1964年:活動家のローザ・パークスが黒人が座ってはいけないバスの座席に座る
1971年:ジョン・ロールズ『正義論』、「白人男性キリスト教徒とそれ以外」という線を引いてはいけないという「普遍的リベラリズム」を打ち出す

 ところが80年代、日本に製造業グローバル化で敗北し、1993年にとうとうマイケル・サンデルの意見を飲んだロールズが「普遍的リベラリズム」を撤回。生活形式が違う者たちの間では立場の可換性は非現実的だということを認めた。「それぞれの場所に、それぞれの良きもの・イヤなものがあろうから、それを互いに尊重して、侵害し合わないでおこう」

・リベラリズムの敗北

 互いに侵害し合わないという考えはリバタリアニズムであるが、アメリカは過去にリバタリアニズムの自治の限界を見ており、そこから弱者を支える「再配分」のリベラリズムが生まれた、という経緯がある。
 だから「リベラリズムじゃもたないから自治に戻る」なんてあり得ない
 ⇒サンデルのコミュニタリアリズムは、実は「不可能性の思考」「絶望の思考」である

 ⇒アメリカってもうダメじゃない? だからバーチャルな世界、たとえば『どうぶつの森』みたいな場所で「古き良きアメリカ」を楽しんでもらうしかないんじゃないか

『ミッドナイト・ゴスペル』の魅力

・『ミッドナイト・ゴスペル』とは

 ダンカン・トラッセルというコメディアンがゲストを招いてしゃべっているPodcastに後からサイケデリックなアニメをくっつけた作品。主人公クランシーの住む小さな家が1個あって、そこにシュミレーターが1個あって、クランシーは好きな場所(星)に行ける。

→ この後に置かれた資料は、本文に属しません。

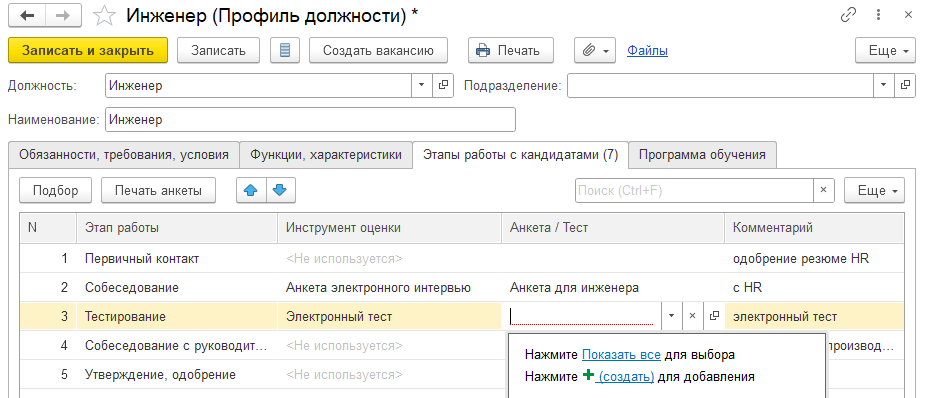Viewport: 926px width, 398px height.
Task: Expand the Должность dropdown list
Action: click(x=421, y=85)
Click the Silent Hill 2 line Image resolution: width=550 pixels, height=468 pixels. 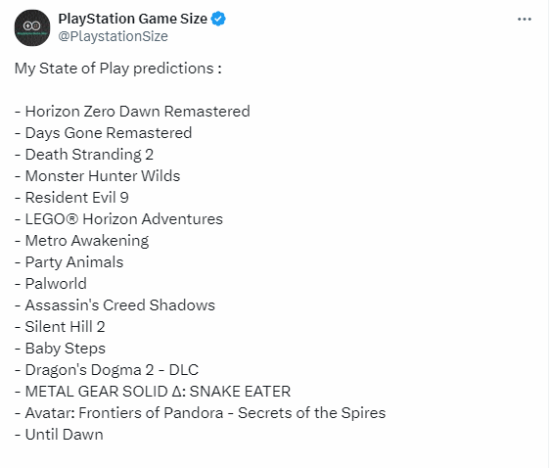click(x=60, y=327)
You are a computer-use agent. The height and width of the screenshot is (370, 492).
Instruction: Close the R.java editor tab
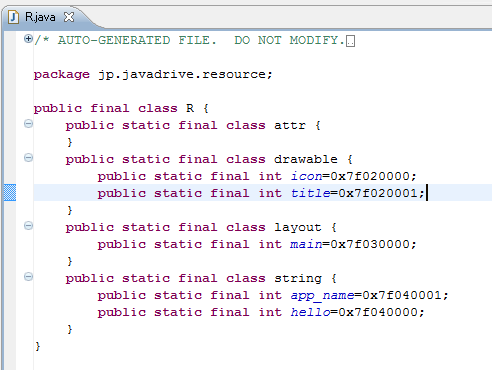(x=69, y=17)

・「60年代のサイケデリック」と「今のサイケデリック」の違い

過去:「感覚の拡張」「社会への閉ざされからの解放」といったイデオロギー
現在:「生きづらさからの自由になるためのツール」といった個人的なもの

・テックとサイケデリックによる統治

 LSD文化の流れを汲んだ東海岸的コンピューター産業(Apple的なガレージコンピューター)も、同じく個人的なものへシフトしていった。
 ピーター・ティールやイーロン・マスクのようなIT技術者の多くがトランプを支持する新反動主義者ないし加速主義者。金持ちが嫌がるし社会的コストもかかる「再配分」で人々を幸せにする代わりに、「仮想現実・拡張現実&ドラッグ」で人々を幸せにしようと考える。
 ⇒「ドラッグは良いものだ」という観念から「統治に利用しよう」という視点へ

・「アメリカ人はみんな仲間」じゃなく、ただのアカの他人

 「仮想現実・拡張現実&ドラッグ」で国民を生かさず殺さずの状態にしておき、金は再配分しない。ビル・ゲイツは財団を立ち上げ世界中の困っている子供たちを助けるが、アメリカの自堕落な者たちには財産を分けない。
 同じく主人公クランシーも仮想世界であらゆる星に飛んで行っていろんな体験をする。
 ⇒ゾーニングされた多様性、「見たくないものは見なくていい」という感覚が「みんなで一緒に」の倫理を失わせてしまう

・「倫理」は見つかったけれど

 『ミッドナイト・ゴスペル』は、単なる暇つぶし感覚で星をまわっていたクランシーが「倫理」に気付く物語。
 けれども現代はまだまだ「倫理」を見失っている世界であり、それはクラフトワークがグルーヴ感を欠いたフラットな16分音符の並びだけの『アウトバーン』を出した1975年、世間がカウンターカルチャーを失い始めたころからずっと続いている世界でもある。
 最終話でクランシーは警官に捕まってしまうが、そこにアメリカの行き詰まり感、「もはや何も取り戻せない」「もはや何を言っても無駄だ」という感覚が象徴されている。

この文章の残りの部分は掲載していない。